__What to do__:
1 – Answer these from the text on stereotactic body radiation therapy:
(a) How many new liver cancer cases are estimated to emerge this year in the U.S.?
(b) What is the range of two-year success rates for SBRT?
(c) What are the gold seeds implanted into the tumor called?
2 – Reproduce the part of the text on stereotactic body radiation therapy starting with "If the patient’s" and going on through "to 40 percent.", swapping "SBRT" for "stereotactic ablative radiotherapy" wherever it appears.

__Supplied text__:
Only certain individuals will qualify, but stereotactic body radiation therapy represents a substantial improvement in liver cancer treatment.
Nobody wants his or her fight against chronic liver disease to include liver cancer, yet over 33,000 new cases are estimated to emerge this year in the U.S. In the past, liver cancer had generally been associated with a relatively grim prognosis. Today, advancements in Western medicine have greatly improved the odds of surviving liver cancer. Conventional radiation is an accepted treatment component for many types of cancers despite its potential for side effects and mediocre success rate. However, a highly specialized type of radiation called stereotactic body radiation therapy (SBRT) is safer than its conventional cousin and is dramatically raising the liver cancer cure rate.
Comparing SBRT to Conventional Radiation
Also known as stereotactic ablative radiotherapy, stereotactic body radiation therapy is a type of treatment in which a few, very high doses (5 to 10 times the typical daily dose) of radiation are delivered to small, well defined tumors. “At the high dose, radiation is much more effective at killing cancer than when you break it up into smaller doses,” says Dr. Kenneth Rosenzweig, chair of the department of radiation oncology at Mount Sinai.
If the patient’s cancer qualifies them to be treated with SBRT instead of conventional radiation, there are several advantages:
- Conventional radiation is delivered daily in relatively small doses over the course of several weeks.
- SBRT is typically delivered in a single high dose or in a few fractionated radiation treatments (usually up to 5 treatments within one week).
- Two-year success rates for conventional radiation range from 30 to 40 percent.
- Two-year success rates for SBRT range from 80 to 90 percent.
- Conventional radiation beams are typically within a half-inch to an inch of the targeted tissue.
- SBRT radiation beams are typically within two millimeters of the targeted area, reducing radiation’s impact on healthy tissue.
- Conventional radiation can be associated with severe side effects including radiation pneumonia.
- SBRT is associated with far fewer side effects, most commonly slight fatigue for one week following treatment.
How SBRT Works
There are several steps involved with SBRT that are unique:
- Before beginning SBRT, four-dimensional imaging of the area in need of treatment must be mapped as it moves with the patient’s breathing cycle.
- Gold seeds, called fiducials, are usually implanted into the tumor prior to this imaging to increase visibility and ensure accuracy.

__Collected data__:

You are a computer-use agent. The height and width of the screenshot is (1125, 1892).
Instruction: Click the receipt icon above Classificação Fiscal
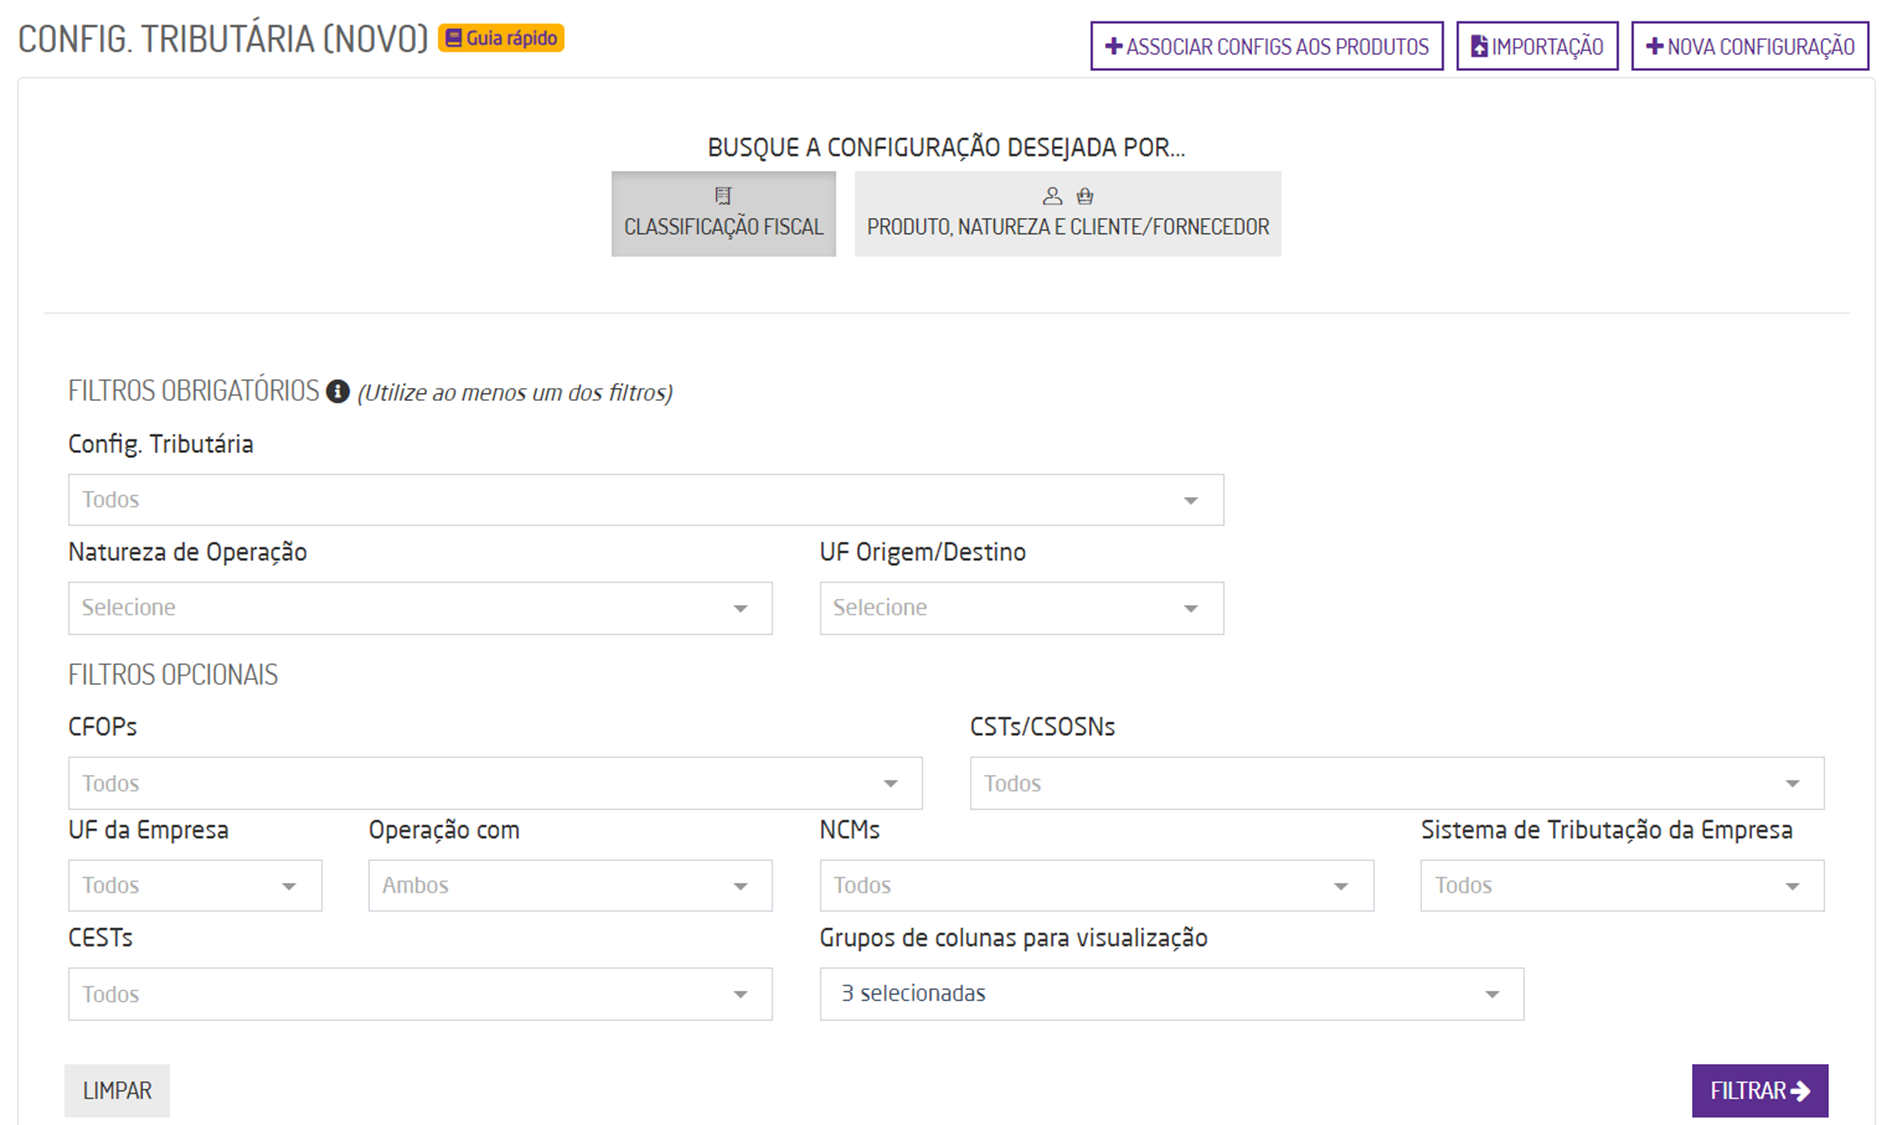tap(723, 196)
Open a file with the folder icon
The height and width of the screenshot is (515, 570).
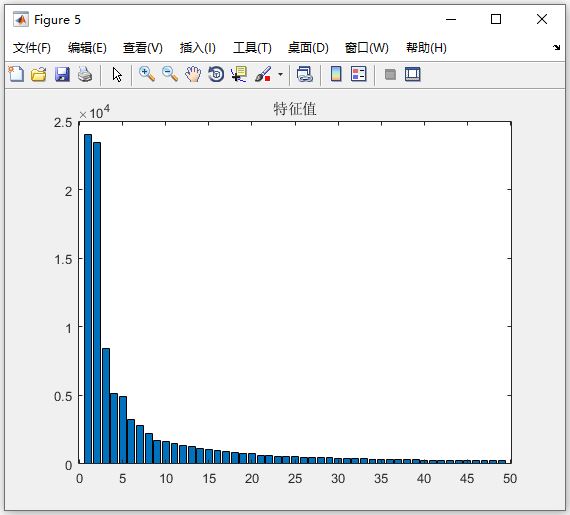coord(39,74)
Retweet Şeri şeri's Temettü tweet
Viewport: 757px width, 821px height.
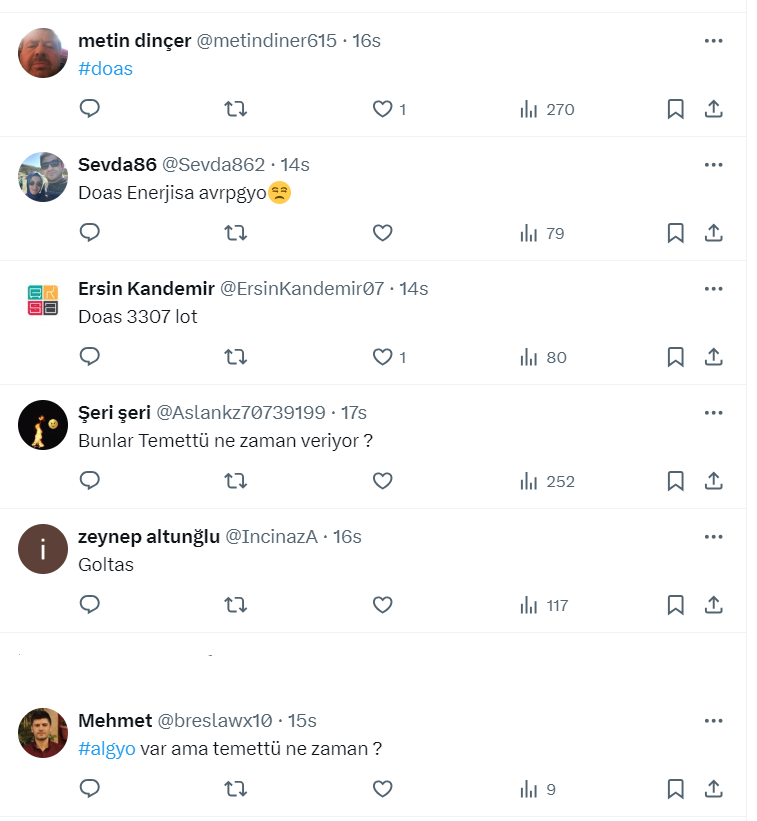[236, 481]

__Solutions to the exercise__:
1 –
(a) Over 33,000
(b) 80 to 90 percent
(c) Fiducials

2 –
If the patient’s cancer qualifies them to be treated with stereotactic ablative radiotherapy instead of conventional radiation, there are several advantages:
- Conventional radiation is delivered daily in relatively small doses over the course of several weeks.
- stereotactic ablative radiotherapy is typically delivered in a single high dose or in a few fractionated radiation treatments (usually up to 5 treatments within one week).
- Two-year success rates for conventional radiation range from 30 to 40 percent.